WORK INSTRUCTION: Take the listing from its first line through the line that contains "868x378 pixels." and please retype those lines exactly, leaving out the pictures.

╭─ SUPPLIED MATERIAL

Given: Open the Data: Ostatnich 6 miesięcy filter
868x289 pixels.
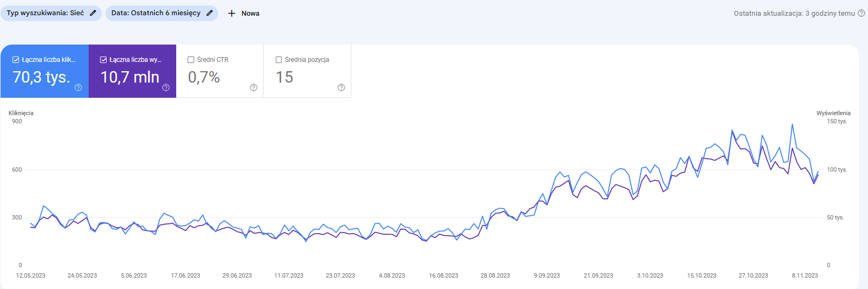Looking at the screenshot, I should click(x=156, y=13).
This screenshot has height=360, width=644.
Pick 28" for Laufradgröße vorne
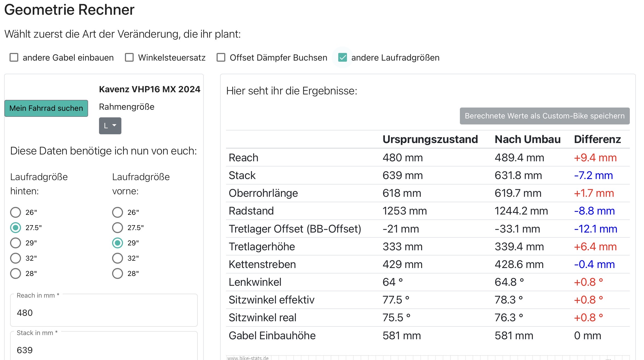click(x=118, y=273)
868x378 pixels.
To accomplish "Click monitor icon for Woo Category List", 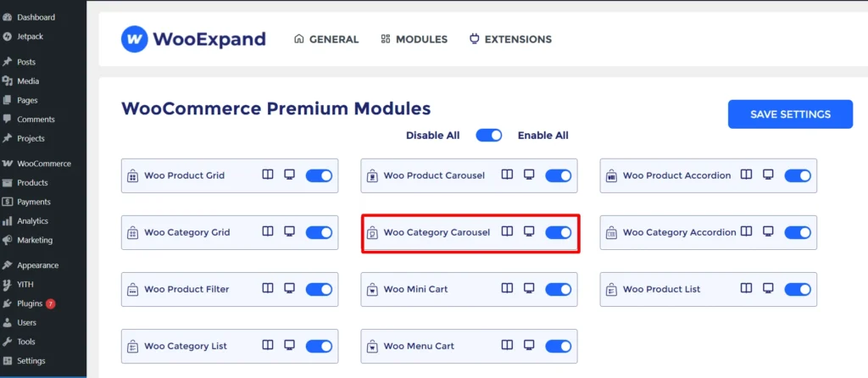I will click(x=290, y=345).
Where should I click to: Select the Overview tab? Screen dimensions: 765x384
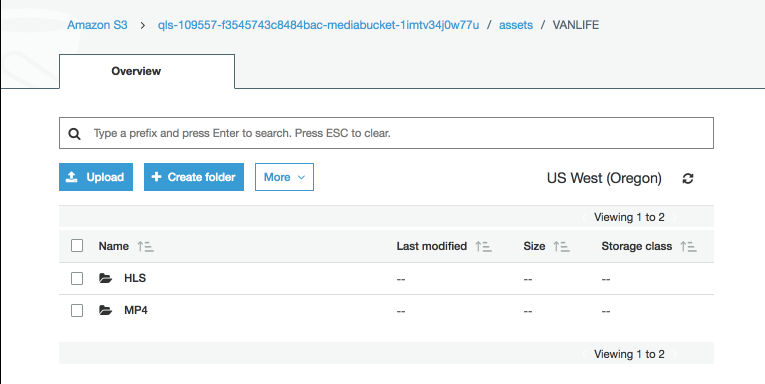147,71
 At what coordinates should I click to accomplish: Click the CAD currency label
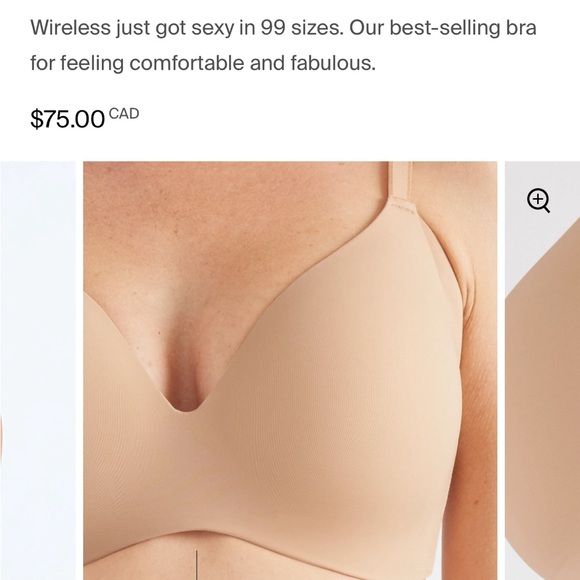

╰─

EXERCISE OUTPUT:
Given: Open the Data: Ostatnich 6 miesięcy filter
868x289 pixels.
Looking at the screenshot, I should click(x=156, y=13).
This screenshot has height=360, width=644.
Pick 28" for Laufradgröße vorne
click(x=118, y=273)
868x378 pixels.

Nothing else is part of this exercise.